Yesterday, I played a game of Wushu Reloaded in a supers setting that I’m going to be launching with a few friends of mine. It’s intended to play with the Mutants and Masterminds system, but I’m going to be cutting in with odd games like this one to test out new mechanics for my next project.
While reading through Wushu Reloaded, I instantly fell in love with the control dice mechanic. While it seems to have been contrived for playing monsters who can lose control (werewolves and vampires are listed as examples), I saw it as a great mechanic for dealing with super powers and their effects on the setting.
Instead of a control pool, we called ours a power pool. It comprised of 5 dice (the current power level in M&M divided by 2). In addition to that, players listed their super powers on their sheet and gave it a rating. This rating was not to be rolled in the traditional Wushu sense (for action), but rather it was used after the roll to see how well you maintained control over the effects of your powers.
In play, Colossus (that’s the model for the big tank, although he hasn’t settled on a unique name, yet) went to roll his Aggressive Martial Arts trait (listed at 5). He places details, gathers his dice, and then takes any number of dice from the power pool to add to his roll, representing how his powers are helping him. In this instance, Colossus was rolling to tackle someone. His super strength clearly helps.
So far, Colossus’s dice pool looks like this: 5 dice from details/3 dice from the power pool (leaving 2 left in the power pool – that’s important). He rolls his dice against Aggressive Martial Arts for the action to gauge who came out on top. Despite the results of that roll, he used his power in that action, so he has to make a power control roll.
For the control roll, Colossus has to roll what’s left in the power pool, not what he took. So, after taking 3 dice, there are 2 left. He rolls these against his power trait. If any of the dice roll under his control rating, he has a good control of his powers for this scene. If not, he lost control of his powers, creating a setback/consequence/twist in the narrative.

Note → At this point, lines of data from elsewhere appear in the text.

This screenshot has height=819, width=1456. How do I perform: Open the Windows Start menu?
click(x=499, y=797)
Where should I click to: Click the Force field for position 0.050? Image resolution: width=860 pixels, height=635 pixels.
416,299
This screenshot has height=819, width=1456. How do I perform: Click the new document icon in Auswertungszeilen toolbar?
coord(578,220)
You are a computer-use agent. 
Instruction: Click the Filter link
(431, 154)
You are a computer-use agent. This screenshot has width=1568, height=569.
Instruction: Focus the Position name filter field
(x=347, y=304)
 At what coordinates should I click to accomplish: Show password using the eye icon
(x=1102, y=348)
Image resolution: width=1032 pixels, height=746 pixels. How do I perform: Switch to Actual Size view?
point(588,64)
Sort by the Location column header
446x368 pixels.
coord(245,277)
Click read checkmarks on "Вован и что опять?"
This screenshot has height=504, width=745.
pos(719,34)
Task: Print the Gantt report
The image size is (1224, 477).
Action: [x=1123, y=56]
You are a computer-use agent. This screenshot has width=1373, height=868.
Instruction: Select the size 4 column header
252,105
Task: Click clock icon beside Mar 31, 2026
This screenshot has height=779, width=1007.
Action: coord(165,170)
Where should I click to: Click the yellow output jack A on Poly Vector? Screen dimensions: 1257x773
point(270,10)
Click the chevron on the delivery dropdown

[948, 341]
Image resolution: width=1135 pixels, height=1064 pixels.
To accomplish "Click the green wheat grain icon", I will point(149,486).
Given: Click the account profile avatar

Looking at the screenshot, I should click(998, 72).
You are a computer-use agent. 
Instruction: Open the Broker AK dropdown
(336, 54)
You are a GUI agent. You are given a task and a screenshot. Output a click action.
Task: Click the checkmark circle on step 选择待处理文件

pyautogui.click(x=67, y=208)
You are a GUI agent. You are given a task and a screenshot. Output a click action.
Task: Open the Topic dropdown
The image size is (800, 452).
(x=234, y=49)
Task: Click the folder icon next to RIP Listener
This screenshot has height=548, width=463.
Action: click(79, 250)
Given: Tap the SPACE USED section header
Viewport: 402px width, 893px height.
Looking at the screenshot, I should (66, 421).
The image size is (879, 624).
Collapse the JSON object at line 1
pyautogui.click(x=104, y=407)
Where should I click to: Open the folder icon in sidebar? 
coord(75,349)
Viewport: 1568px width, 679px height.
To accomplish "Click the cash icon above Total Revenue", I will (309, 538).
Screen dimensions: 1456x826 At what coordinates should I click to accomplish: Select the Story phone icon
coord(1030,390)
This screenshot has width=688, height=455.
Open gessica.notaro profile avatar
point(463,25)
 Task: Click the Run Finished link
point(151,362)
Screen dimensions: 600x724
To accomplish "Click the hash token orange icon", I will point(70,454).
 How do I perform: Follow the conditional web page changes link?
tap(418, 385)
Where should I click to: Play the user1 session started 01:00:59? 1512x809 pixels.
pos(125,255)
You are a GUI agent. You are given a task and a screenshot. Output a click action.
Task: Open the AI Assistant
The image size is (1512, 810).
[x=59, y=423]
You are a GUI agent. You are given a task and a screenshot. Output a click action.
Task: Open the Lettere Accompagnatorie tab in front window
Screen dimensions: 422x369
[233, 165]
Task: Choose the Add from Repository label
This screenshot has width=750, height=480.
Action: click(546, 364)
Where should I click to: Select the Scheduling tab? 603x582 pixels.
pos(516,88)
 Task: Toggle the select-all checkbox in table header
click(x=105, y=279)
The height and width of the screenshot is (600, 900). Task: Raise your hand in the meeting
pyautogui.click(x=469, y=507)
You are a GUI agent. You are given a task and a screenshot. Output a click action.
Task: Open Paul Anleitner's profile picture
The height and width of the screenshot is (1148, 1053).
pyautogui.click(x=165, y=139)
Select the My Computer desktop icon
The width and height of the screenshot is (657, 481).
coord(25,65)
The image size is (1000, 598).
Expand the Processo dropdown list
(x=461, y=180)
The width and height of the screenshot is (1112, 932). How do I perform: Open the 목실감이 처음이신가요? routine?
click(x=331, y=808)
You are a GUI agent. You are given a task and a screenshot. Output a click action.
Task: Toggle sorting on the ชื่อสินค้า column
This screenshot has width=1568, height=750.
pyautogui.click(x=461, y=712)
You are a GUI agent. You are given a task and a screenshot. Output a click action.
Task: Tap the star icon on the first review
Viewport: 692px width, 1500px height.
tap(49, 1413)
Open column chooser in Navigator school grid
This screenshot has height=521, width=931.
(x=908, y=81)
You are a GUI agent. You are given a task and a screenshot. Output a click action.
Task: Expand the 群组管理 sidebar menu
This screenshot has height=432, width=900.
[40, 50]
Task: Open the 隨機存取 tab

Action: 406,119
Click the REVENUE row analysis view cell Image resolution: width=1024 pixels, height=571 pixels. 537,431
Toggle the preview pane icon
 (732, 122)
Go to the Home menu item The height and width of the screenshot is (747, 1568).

What losing control means is different for each hero. In this case, when he lost control of his powers during that tackle, Colossus hit his target so hard they flew through the window of a Chinese restaurant, but the fight ensued with the endangered population of the packed dim sum hour. If it were, say, Cyclops losing control, maybe his opponent got his visor off and he blew up a fuel tanker. If Superman loses control…we get the final scene of Man of Steel, with all its inglorious destruction.
I’m still working on my supers mechanics during my downtime from working on Jadepunk, but whatever it ends up being, this mechanic will certainly be a part of it. We enjoyed it thoroughly, both as a means of causing environmental destruction and as a self-regulatory system (players didn’t want to use too much power when civilians were around to avoid hurting anybody).